## Exercise
Restate the data below, keeping every line the same.

## Data supplied
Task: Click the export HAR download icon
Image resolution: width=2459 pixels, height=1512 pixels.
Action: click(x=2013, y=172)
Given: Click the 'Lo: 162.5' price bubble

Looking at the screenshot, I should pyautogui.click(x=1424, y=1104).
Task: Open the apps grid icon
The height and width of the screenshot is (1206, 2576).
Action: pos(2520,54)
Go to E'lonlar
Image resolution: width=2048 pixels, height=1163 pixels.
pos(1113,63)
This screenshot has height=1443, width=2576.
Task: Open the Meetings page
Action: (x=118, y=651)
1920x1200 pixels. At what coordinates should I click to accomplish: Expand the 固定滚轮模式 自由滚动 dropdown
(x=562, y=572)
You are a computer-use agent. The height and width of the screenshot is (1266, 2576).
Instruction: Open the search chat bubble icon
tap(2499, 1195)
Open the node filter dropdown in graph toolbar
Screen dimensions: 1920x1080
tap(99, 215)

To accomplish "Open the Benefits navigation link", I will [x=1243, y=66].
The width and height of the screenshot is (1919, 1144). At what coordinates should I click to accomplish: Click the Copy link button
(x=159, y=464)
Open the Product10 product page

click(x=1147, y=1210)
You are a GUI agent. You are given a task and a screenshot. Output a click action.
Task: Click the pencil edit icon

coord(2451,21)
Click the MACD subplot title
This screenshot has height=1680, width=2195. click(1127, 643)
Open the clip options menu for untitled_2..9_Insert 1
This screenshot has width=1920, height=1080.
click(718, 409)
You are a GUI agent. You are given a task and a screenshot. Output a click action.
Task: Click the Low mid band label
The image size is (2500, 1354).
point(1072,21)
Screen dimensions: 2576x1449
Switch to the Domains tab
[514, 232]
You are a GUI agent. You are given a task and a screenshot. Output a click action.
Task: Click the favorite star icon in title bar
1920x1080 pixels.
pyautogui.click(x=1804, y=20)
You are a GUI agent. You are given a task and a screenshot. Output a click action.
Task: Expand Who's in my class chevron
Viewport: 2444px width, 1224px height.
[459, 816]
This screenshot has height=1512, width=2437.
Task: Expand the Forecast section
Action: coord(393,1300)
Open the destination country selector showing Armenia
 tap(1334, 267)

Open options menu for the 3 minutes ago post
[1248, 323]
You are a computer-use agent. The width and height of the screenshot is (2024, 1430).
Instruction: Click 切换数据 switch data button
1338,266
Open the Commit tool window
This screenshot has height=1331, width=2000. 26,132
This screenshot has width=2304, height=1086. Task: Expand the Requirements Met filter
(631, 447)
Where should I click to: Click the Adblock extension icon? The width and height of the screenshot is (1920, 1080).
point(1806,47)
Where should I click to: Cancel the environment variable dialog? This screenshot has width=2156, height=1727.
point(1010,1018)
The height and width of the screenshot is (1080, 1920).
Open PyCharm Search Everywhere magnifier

## Response area
Task: Click the export HAR download icon
Image resolution: width=2459 pixels, height=1512 pixels.
Action: click(x=2013, y=172)
Given: Click the 'Lo: 162.5' price bubble

Looking at the screenshot, I should pyautogui.click(x=1424, y=1104).
Task: Open the apps grid icon
The height and width of the screenshot is (1206, 2576).
Action: pos(2520,54)
Go to E'lonlar
Image resolution: width=2048 pixels, height=1163 pixels.
pos(1113,63)
This screenshot has height=1443, width=2576.
Task: Open the Meetings page
Action: (x=118, y=651)
1920x1200 pixels. At what coordinates should I click to accomplish: Expand the 固定滚轮模式 自由滚动 dropdown
(x=562, y=572)
You are a computer-use agent. The height and width of the screenshot is (1266, 2576).
Instruction: Open the search chat bubble icon
tap(2499, 1195)
Open the node filter dropdown in graph toolbar
Screen dimensions: 1920x1080
tap(99, 215)

To accomplish "Open the Benefits navigation link", I will [x=1243, y=66].
The width and height of the screenshot is (1919, 1144). At what coordinates should I click to accomplish: Click the Copy link button
(x=159, y=464)
Open the Product10 product page

click(x=1147, y=1210)
You are a GUI agent. You are given a task and a screenshot. Output a click action.
Task: Click the pencil edit icon

coord(2451,21)
Click the MACD subplot title
This screenshot has height=1680, width=2195. click(1127, 643)
Open the clip options menu for untitled_2..9_Insert 1
This screenshot has width=1920, height=1080.
click(718, 409)
You are a GUI agent. You are given a task and a screenshot. Output a click action.
Task: Click the Low mid band label
The image size is (2500, 1354).
point(1072,21)
Screen dimensions: 2576x1449
Switch to the Domains tab
[514, 232]
You are a GUI agent. You are given a task and a screenshot. Output a click action.
Task: Click the favorite star icon in title bar
1920x1080 pixels.
pyautogui.click(x=1804, y=20)
You are a GUI agent. You are given a task and a screenshot. Output a click action.
Task: Expand Who's in my class chevron
Viewport: 2444px width, 1224px height.
[459, 816]
This screenshot has height=1512, width=2437.
Task: Expand the Forecast section
Action: coord(393,1300)
Open the destination country selector showing Armenia
 tap(1334, 267)

Open options menu for the 3 minutes ago post
[1248, 323]
You are a computer-use agent. The width and height of the screenshot is (2024, 1430).
Instruction: Click 切换数据 switch data button
1338,266
Open the Commit tool window
This screenshot has height=1331, width=2000. 26,132
This screenshot has width=2304, height=1086. Task: Expand the Requirements Met filter
(631, 447)
Where should I click to: Click the Adblock extension icon? The width and height of the screenshot is (1920, 1080).
point(1806,47)
Where should I click to: Cancel the environment variable dialog? This screenshot has width=2156, height=1727.
point(1010,1018)
The height and width of the screenshot is (1080, 1920).
Open PyCharm Search Everywhere magnifier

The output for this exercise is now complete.